Document

IRIS, which version?

hwangeruk · January 21, 2008, 12:03am

Hi
I am trialing this software.
I wish to use OCR on my PDFs. And this has IRIS built in, and it works well.

Is this the latest version of the IRIS engine?
If so, and DevonThink is cheaper, why would I buy IRIS instead of this software and just use it for OCR?

Thanks
Hugh

annard · January 21, 2008, 8:59am

It depends on what you want to achieve. If you want to convert a lot of paper to searchable PDF and these papers are nicely legible our software is a good choice. If you need to do complex OCR with contrast/brightness, custom dictionaries and other aspects that need to be fine-tuned for optimum results you’ll want to purchase IRIS.

hwangeruk · January 21, 2008, 10:33am

Thanks for the reply.

I found DevonThink to be very good quality, very fast for scanning.

I am struggling to find a use for the “database” nature of documents.
I can OCR the my PDF’s, put them in a Mac OSX folder and let Spotlight index and search them.

What is the advantage of putting them in DevonThink DB? (A polite question, I hope that doesn’t seem rude)

Perhaps encryption? And I am locked in to DevonThink if I load all my documents into it.

I’d buy it just for the quick OCR though

Thanks for any help you give.

Bill_DeVille · January 21, 2008, 8:27pm

First, let me emphasize that files entered into a DT database are not “locked in” – they can be exported to the Finder at any time. Actually, PDFs are already stored in the Finder, in the Files folder inside the database package. DEVONthink isn’t encrypting the files stored in the database. So you can completely recover all the files which were imported, as well as all the files you may create or modify inside the database.

Your second question was “What is the advantage of putting them into a DEVONthink DB?” I love that question. No, it’s not rude. Are you in for a response!

I’m going to tell you why and how I use my databases, why I call DT Pro the best research assistant I’ve ever had, and why I don’t use EagleFiler, Yep, Yojimbo, Pages or Together for my own research. Tip: none of the alternatives can handle my main database responsively, and most choke up on attempts to import it. None of them has the AI features that I use very heavily in DT Pro/Office, so none qualifies as a sometimes bright research assistant. All of them have UI deficiencies for my purposes, although I’ll grant that some of them have “prettier” GUIs than does DT Pro.

I’m managing more than 150,000 documents that reside in a number of topically designed DT Pro databases. Almost all of those databases are self-contained, so that I can move them between computers easily. Some are designed for distribution on DVDs or over the Internet as teaching guides or resources. I use some databases frequently, others rarely. I do most of my work on a laptop with 2 GB RAM and a 100 GB HD. I couldn’t fit all my databases on the laptop, so most of them reside on external drives and/or another computer.

I don’t put all of the files that are contained on my computers and external drives into my databases. My databases contain collections of files related to my interests and needs. But I use iTunes to manage my collections of audio and video files, because it’s very well designed for that. And I use Aperture and iPhoto to manage my collections of photos, because they are very well designed for that. I use iCal and Mail to manage calendar events and To-Dos, although I’ll summarize interesting events in a daily journal that I keep in my main DT Pro Office database.

I pretty much live in my main database, both because it contains tens of thousands of references and notes related to my interests in environmental science, law and policy issues (more than 24 million words of text content), and because, as my default database, it’s also the vehicle for pulling in new content both for those topics and for material ultimately destined for other databases. I do most of my drafting inside the database when I’m working on a project.

Collected material
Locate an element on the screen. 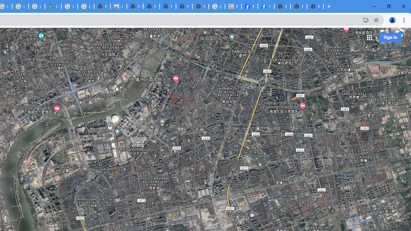 The height and width of the screenshot is (231, 411). 'Miley Cyrus | Facebook' is located at coordinates (249, 6).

Required work
• A. Update the DevonThink thread between "I found DevonThink" and "documents into it.", inclusive, replacing "Spotlight" with "Finder".
• B. Write what comes next in the DevonThink thread, picking up after its last sentence.

Answers for the tasks
• A.
I found DevonThink to be very good quality, very fast for scanning.

I am struggling to find a use for the “database” nature of documents.
I can OCR the my PDF’s, put them in a Mac OSX folder and let Finder index and search them.

What is the advantage of putting them in DevonThink DB? (A polite question, I hope that doesn’t seem rude)

Perhaps encryption? And I am locked in to DevonThink if I load all my documents into it.

• B.
Let’s explore what I gain by putting material into a DT Pro database, rather than depending on Spotlight to help me find material of interest, and perhaps place a related collection into a smart folder.

First, I gain a lot in search speed compared to using Spotlight searches, assuming my collection isn’t so big that I need Virtual Memory. I’m spoiled. I like most single-term searches to take 50 milliseconds or less, and that happens in my main database. I typically use the Search window (Tools > Search), and I can keep open as many Search windows as I wish while I’m looking for information. If the collection of all my files is analogous to a library, my collection in a topically-designed database is analogous to the case where I, as librarian, have placed a collection of interesting and related books into adjacent shelves in the stacks. But the collection involves many disciplines of environmental science and technology, as well as environmental laws and regulations and policy issues.

Second, I’m in a much richer working environment than is provided by the results of a Spotlight search. For most of my content I can immediately view a search result inside the database, with query terms highlighted. I can use Find to look for an alternate term. I can copy excerpts to the clipboard for incorporation into a new or existing document. I can select a text string and do a Lookup on that string inside the database. I can call up the Classify operation if I wish to file the result document elsewhere, or replicate or duplicate it elsewhere. I can invoke See Also to see a list of contextually similar documents in the database. For a long document, perhaps a book-length PDF, I can select a paragraph, section or chapter and see a list of similar documents contextually related to that excerpt. I can examine a list of topics or words that an AI feature considers significant in the content. Often, I will select some or all of the search results and move them or replicate them into a new group for organizational purposes, especially for a new project.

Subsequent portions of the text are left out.